_Given entries_
_ _ _ _ _

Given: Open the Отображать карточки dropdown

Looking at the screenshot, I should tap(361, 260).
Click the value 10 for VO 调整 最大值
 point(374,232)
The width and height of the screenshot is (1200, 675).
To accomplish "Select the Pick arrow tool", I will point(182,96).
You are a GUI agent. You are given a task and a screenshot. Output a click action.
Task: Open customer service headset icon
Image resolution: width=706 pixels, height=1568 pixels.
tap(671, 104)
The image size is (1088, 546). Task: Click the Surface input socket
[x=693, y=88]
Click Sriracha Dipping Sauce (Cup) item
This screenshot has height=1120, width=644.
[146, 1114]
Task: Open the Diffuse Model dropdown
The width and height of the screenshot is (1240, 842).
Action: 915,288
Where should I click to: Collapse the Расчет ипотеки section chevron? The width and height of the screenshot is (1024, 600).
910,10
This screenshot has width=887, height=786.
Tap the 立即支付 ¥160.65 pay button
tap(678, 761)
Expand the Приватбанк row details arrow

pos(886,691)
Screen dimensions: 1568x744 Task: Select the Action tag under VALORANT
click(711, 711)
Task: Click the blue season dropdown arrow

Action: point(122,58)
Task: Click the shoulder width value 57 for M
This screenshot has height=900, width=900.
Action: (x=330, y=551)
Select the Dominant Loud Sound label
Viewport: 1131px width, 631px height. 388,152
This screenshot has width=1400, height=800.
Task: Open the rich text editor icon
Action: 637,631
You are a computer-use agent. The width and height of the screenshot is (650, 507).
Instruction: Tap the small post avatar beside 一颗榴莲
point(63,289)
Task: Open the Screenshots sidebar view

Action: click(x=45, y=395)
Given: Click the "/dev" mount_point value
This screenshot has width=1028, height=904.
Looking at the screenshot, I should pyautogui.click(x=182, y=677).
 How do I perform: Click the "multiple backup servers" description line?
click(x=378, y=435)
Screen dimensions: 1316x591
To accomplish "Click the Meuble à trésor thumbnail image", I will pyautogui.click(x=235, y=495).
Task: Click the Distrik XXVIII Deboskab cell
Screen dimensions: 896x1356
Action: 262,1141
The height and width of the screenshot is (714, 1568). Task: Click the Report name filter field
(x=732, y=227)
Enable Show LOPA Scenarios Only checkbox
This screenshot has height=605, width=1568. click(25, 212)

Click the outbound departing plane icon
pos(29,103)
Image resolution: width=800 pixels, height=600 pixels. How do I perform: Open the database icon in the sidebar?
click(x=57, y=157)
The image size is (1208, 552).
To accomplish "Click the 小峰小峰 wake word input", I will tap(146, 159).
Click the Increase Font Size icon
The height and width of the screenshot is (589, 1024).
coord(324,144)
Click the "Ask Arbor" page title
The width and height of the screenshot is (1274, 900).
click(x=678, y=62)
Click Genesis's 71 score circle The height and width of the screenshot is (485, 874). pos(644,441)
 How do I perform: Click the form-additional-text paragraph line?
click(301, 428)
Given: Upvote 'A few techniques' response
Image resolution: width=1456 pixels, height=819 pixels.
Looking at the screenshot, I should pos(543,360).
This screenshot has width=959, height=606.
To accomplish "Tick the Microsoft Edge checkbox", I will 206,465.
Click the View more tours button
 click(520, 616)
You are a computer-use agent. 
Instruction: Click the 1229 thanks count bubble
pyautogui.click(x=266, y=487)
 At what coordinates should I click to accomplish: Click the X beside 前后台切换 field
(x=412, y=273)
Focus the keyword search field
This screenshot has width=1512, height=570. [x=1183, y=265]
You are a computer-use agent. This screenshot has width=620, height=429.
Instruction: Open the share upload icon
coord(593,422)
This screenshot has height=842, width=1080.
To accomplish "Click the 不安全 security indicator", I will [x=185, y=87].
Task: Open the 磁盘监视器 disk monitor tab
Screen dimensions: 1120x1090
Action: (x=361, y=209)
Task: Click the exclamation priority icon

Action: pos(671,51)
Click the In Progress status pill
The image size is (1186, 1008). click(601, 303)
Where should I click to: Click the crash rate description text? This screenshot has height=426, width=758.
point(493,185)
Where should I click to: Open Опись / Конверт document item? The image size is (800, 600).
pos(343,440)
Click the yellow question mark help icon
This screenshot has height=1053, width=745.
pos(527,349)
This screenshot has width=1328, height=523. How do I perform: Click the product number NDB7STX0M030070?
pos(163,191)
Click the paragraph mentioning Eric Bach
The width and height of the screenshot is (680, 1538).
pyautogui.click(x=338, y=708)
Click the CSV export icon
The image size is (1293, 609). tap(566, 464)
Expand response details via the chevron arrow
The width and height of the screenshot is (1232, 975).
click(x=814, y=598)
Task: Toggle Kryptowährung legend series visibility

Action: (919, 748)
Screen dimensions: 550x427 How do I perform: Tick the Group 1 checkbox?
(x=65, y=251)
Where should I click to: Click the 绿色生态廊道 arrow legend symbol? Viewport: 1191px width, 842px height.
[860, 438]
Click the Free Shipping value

_ _ _ _ _

_Required action_
Retype the entries above exactly as they appear.

_Answer for this exercise_
Given: Open the Отображать карточки dropdown

Looking at the screenshot, I should tap(361, 260).
Click the value 10 for VO 调整 最大值
 point(374,232)
The width and height of the screenshot is (1200, 675).
To accomplish "Select the Pick arrow tool", I will point(182,96).
You are a GUI agent. You are given a task and a screenshot. Output a click action.
Task: Open customer service headset icon
Image resolution: width=706 pixels, height=1568 pixels.
tap(671, 104)
The image size is (1088, 546). Task: Click the Surface input socket
[x=693, y=88]
Click Sriracha Dipping Sauce (Cup) item
This screenshot has height=1120, width=644.
[146, 1114]
Task: Open the Diffuse Model dropdown
The width and height of the screenshot is (1240, 842).
Action: 915,288
Where should I click to: Collapse the Расчет ипотеки section chevron? The width and height of the screenshot is (1024, 600).
910,10
This screenshot has width=887, height=786.
Tap the 立即支付 ¥160.65 pay button
tap(678, 761)
Expand the Приватбанк row details arrow

pos(886,691)
Screen dimensions: 1568x744 Task: Select the Action tag under VALORANT
click(711, 711)
Task: Click the blue season dropdown arrow

Action: point(122,58)
Task: Click the shoulder width value 57 for M
This screenshot has height=900, width=900.
Action: (x=330, y=551)
Select the Dominant Loud Sound label
Viewport: 1131px width, 631px height. 388,152
This screenshot has width=1400, height=800.
Task: Open the rich text editor icon
Action: 637,631
You are a computer-use agent. The width and height of the screenshot is (650, 507).
Instruction: Tap the small post avatar beside 一颗榴莲
point(63,289)
Task: Open the Screenshots sidebar view

Action: click(x=45, y=395)
Given: Click the "/dev" mount_point value
This screenshot has width=1028, height=904.
Looking at the screenshot, I should pyautogui.click(x=182, y=677).
 How do I perform: Click the "multiple backup servers" description line?
click(x=378, y=435)
Screen dimensions: 1316x591
To accomplish "Click the Meuble à trésor thumbnail image", I will pyautogui.click(x=235, y=495).
Task: Click the Distrik XXVIII Deboskab cell
Screen dimensions: 896x1356
Action: 262,1141
The height and width of the screenshot is (714, 1568). Task: Click the Report name filter field
(x=732, y=227)
Enable Show LOPA Scenarios Only checkbox
This screenshot has height=605, width=1568. click(25, 212)

Click the outbound departing plane icon
pos(29,103)
Image resolution: width=800 pixels, height=600 pixels. How do I perform: Open the database icon in the sidebar?
click(x=57, y=157)
The image size is (1208, 552).
To accomplish "Click the 小峰小峰 wake word input", I will tap(146, 159).
Click the Increase Font Size icon
The height and width of the screenshot is (589, 1024).
coord(324,144)
Click the "Ask Arbor" page title
The width and height of the screenshot is (1274, 900).
click(x=678, y=62)
Click Genesis's 71 score circle The height and width of the screenshot is (485, 874). pos(644,441)
 How do I perform: Click the form-additional-text paragraph line?
click(301, 428)
Given: Upvote 'A few techniques' response
Image resolution: width=1456 pixels, height=819 pixels.
Looking at the screenshot, I should pos(543,360).
This screenshot has width=959, height=606.
To accomplish "Tick the Microsoft Edge checkbox", I will 206,465.
Click the View more tours button
 click(520, 616)
You are a computer-use agent. 
Instruction: Click the 1229 thanks count bubble
pyautogui.click(x=266, y=487)
 At what coordinates should I click to accomplish: Click the X beside 前后台切换 field
(x=412, y=273)
Focus the keyword search field
This screenshot has width=1512, height=570. [x=1183, y=265]
You are a computer-use agent. This screenshot has width=620, height=429.
Instruction: Open the share upload icon
coord(593,422)
This screenshot has height=842, width=1080.
To accomplish "Click the 不安全 security indicator", I will [x=185, y=87].
Task: Open the 磁盘监视器 disk monitor tab
Screen dimensions: 1120x1090
Action: (x=361, y=209)
Task: Click the exclamation priority icon

Action: pos(671,51)
Click the In Progress status pill
The image size is (1186, 1008). click(601, 303)
Where should I click to: Click the crash rate description text? This screenshot has height=426, width=758.
point(493,185)
Where should I click to: Open Опись / Конверт document item? The image size is (800, 600).
pos(343,440)
Click the yellow question mark help icon
This screenshot has height=1053, width=745.
pos(527,349)
This screenshot has width=1328, height=523. How do I perform: Click the product number NDB7STX0M030070?
pos(163,191)
Click the paragraph mentioning Eric Bach
The width and height of the screenshot is (680, 1538).
pyautogui.click(x=338, y=708)
Click the CSV export icon
The image size is (1293, 609). tap(566, 464)
Expand response details via the chevron arrow
The width and height of the screenshot is (1232, 975).
click(x=814, y=598)
Task: Toggle Kryptowährung legend series visibility

Action: (919, 748)
Screen dimensions: 550x427 How do I perform: Tick the Group 1 checkbox?
(x=65, y=251)
Where should I click to: Click the 绿色生态廊道 arrow legend symbol? Viewport: 1191px width, 842px height.
[860, 438]
Click the Free Shipping value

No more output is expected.